_Exercises to complete:_
A: In the blog post, about how much does Boston weigh?
B: List everything the blog post says the writer was dealing with during the spring.
C: Please extend the blog post from its final sentence.

Saturday, July 28, 2012

Summer Birthdays!

Things are moving along.  Boston is 2 months old and about 16 lbs now.  He looks huge compared to the 20 other babies in our ward.  I exaggerate not, there are literally 20 babies at least in our ward.  We averaged 5 babies a month from January to July but lost a few to moves.  The mothers' room at church is crowded.

I have been able to get back into exercise somewhat.  I was running but have been busy with the garden and getting our house in order.  I didn't do spring cleaning because frankly, I just survived the spring being pregnant, teaching math, and Joy School... now everywhere I turn needs attention.  The kids are great about playing and entertaining themselves and Boston is still a great baby so I have the time I need.

_Supplied data:_
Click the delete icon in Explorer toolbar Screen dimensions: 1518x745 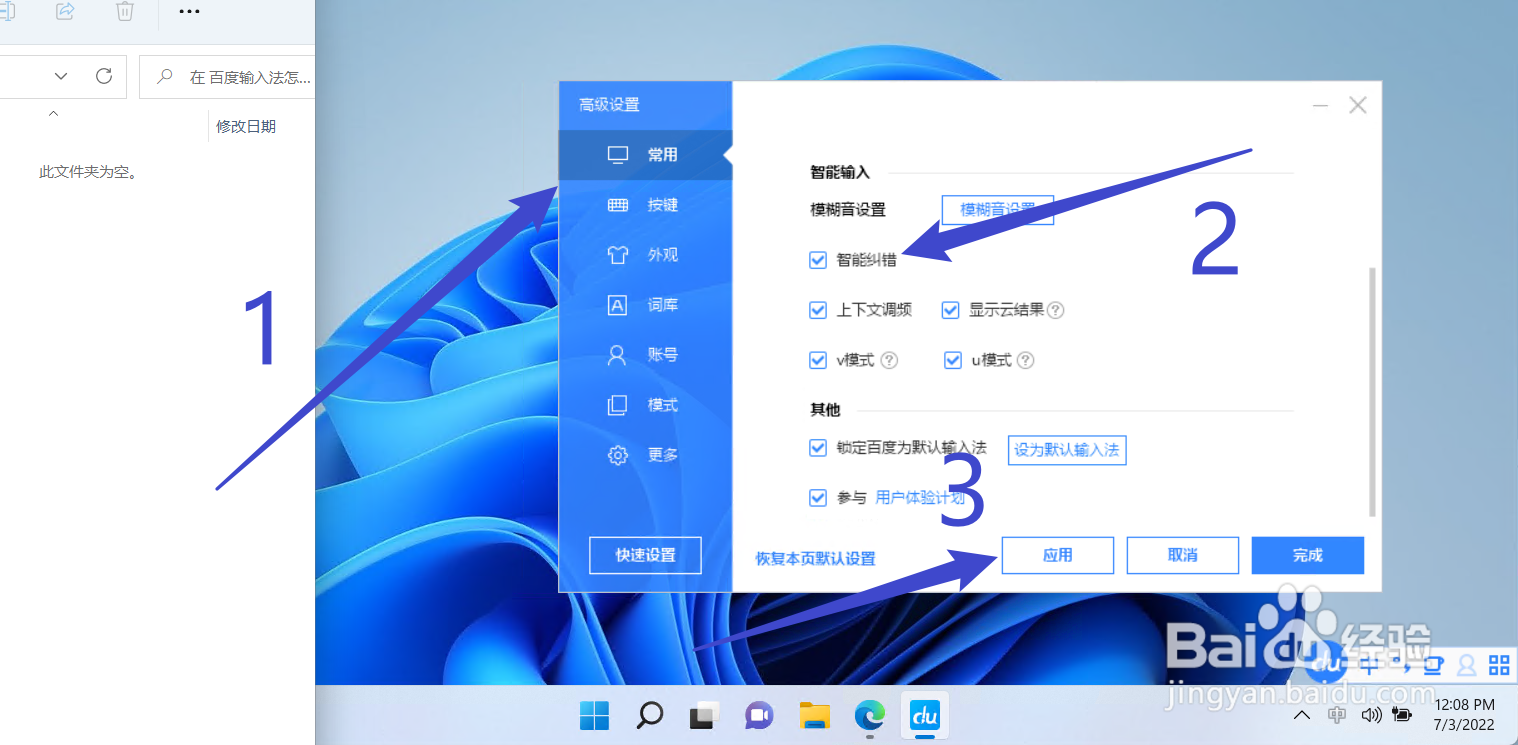124,12
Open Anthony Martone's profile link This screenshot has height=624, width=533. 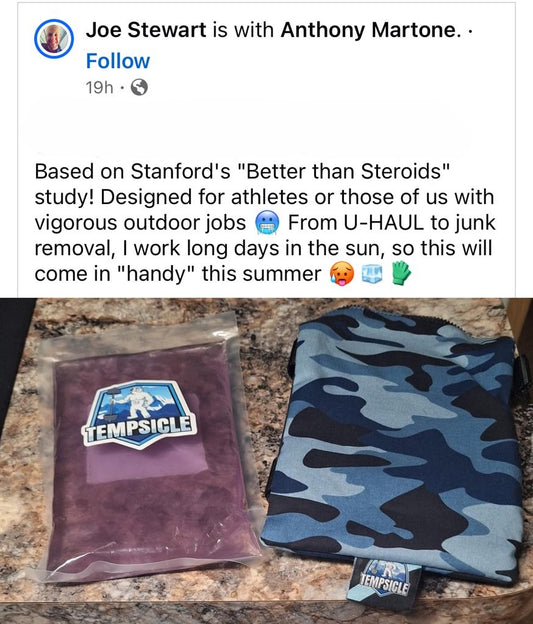point(368,30)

_Numbered answers:_
A: About 16 lbs.

B: Being pregnant, teaching math, and Joy School.

C:
Whitney had her 5th birthday.  It was pretty sad because we spent all morning getting ready for a party we had planned for the afternoon but no one came!.  We only invited 4 little girls Whitney's age because we were having a princess party.  One little girl got chicken pox so we knew she wouldn't be coming but we didn't find out the other three couldn't make it until about 20 minutes after they were supposed to be at our house.  It didn't seem to phase Whitney but I struggled to hold back the tears.  Instead, I tried my best to make it a fun party for just me and my cute girls.  Daddy came home soon after so from then on it was a piece of cake!  We went bowling and ate dinner and played games and opened presents.  We got Whitney a scooter and she is already a pro, riding it everywhere we will let her go.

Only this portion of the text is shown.